◆ PROVIDED RECORDS
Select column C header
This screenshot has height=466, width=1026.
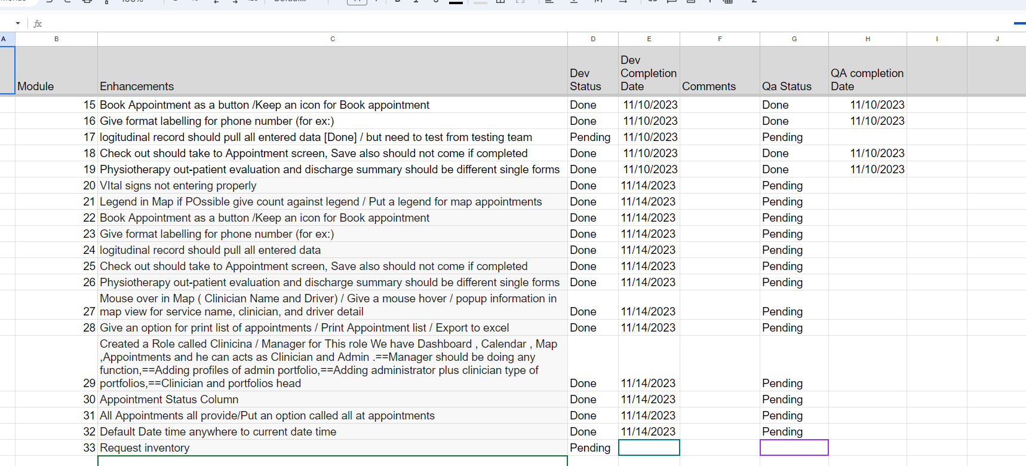coord(332,39)

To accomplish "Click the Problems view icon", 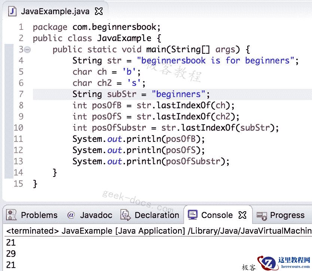I will [11, 215].
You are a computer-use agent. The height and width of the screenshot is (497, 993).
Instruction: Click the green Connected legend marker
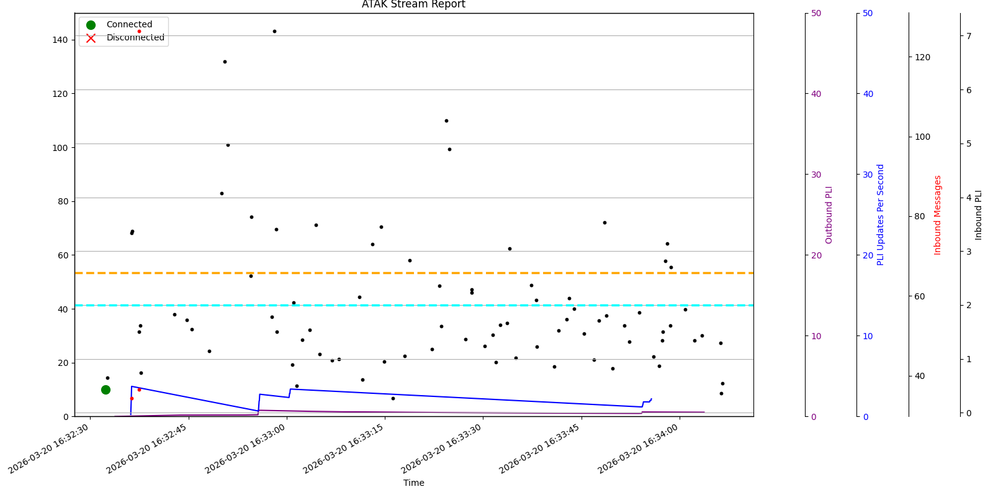click(91, 25)
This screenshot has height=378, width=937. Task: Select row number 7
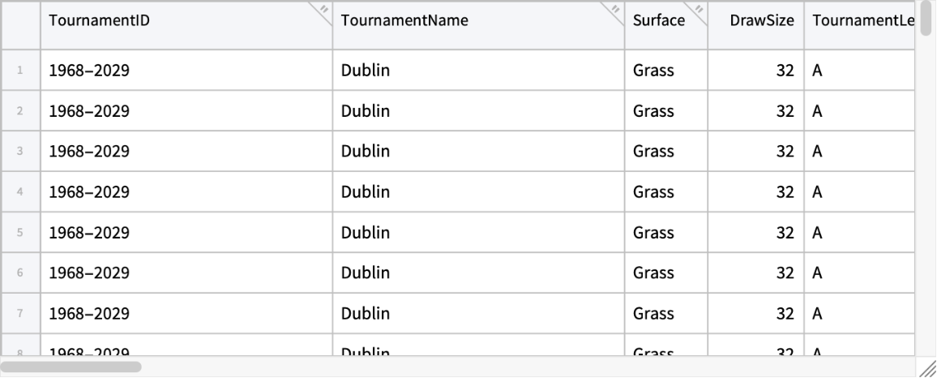point(20,314)
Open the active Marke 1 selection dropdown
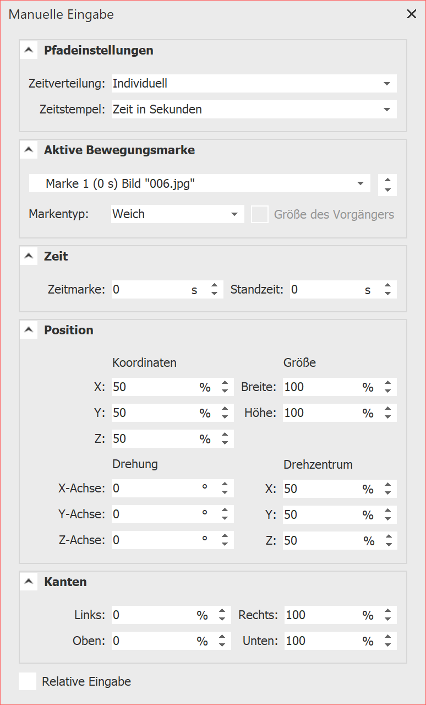 [x=200, y=183]
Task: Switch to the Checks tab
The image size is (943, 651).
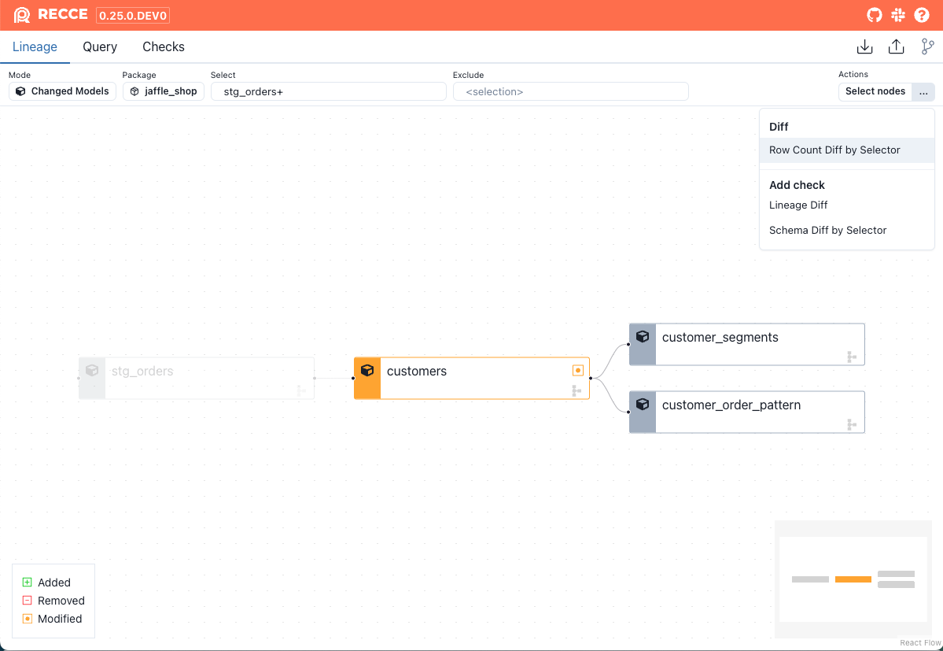Action: [x=164, y=47]
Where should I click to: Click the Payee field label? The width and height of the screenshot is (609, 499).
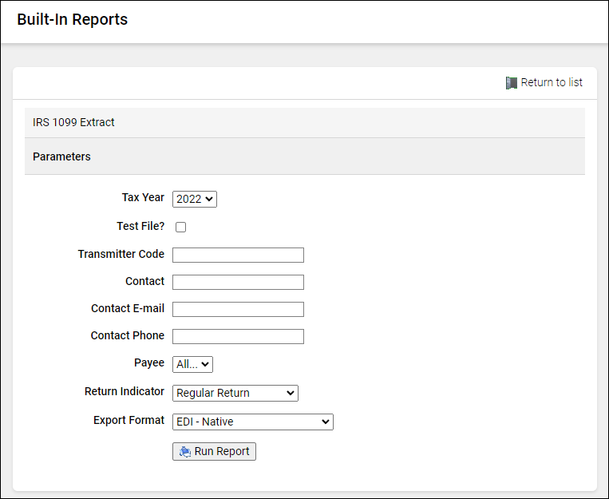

◆ PROBLEM STATEMENT
The result should be a transcript of the lines from the line containing "This screenshot has height=378, width=937." through the end of the listing above, exact, inclusive, and without pictures.

◆ RESULT
This screenshot has height=378, width=937. Task: Select row number 7
point(20,314)
Open the active Marke 1 selection dropdown
 [x=200, y=183]
Task: Switch to the Checks tab
The image size is (943, 651).
Action: [x=164, y=47]
Where should I click to: Click the Payee field label? The width and height of the screenshot is (609, 499).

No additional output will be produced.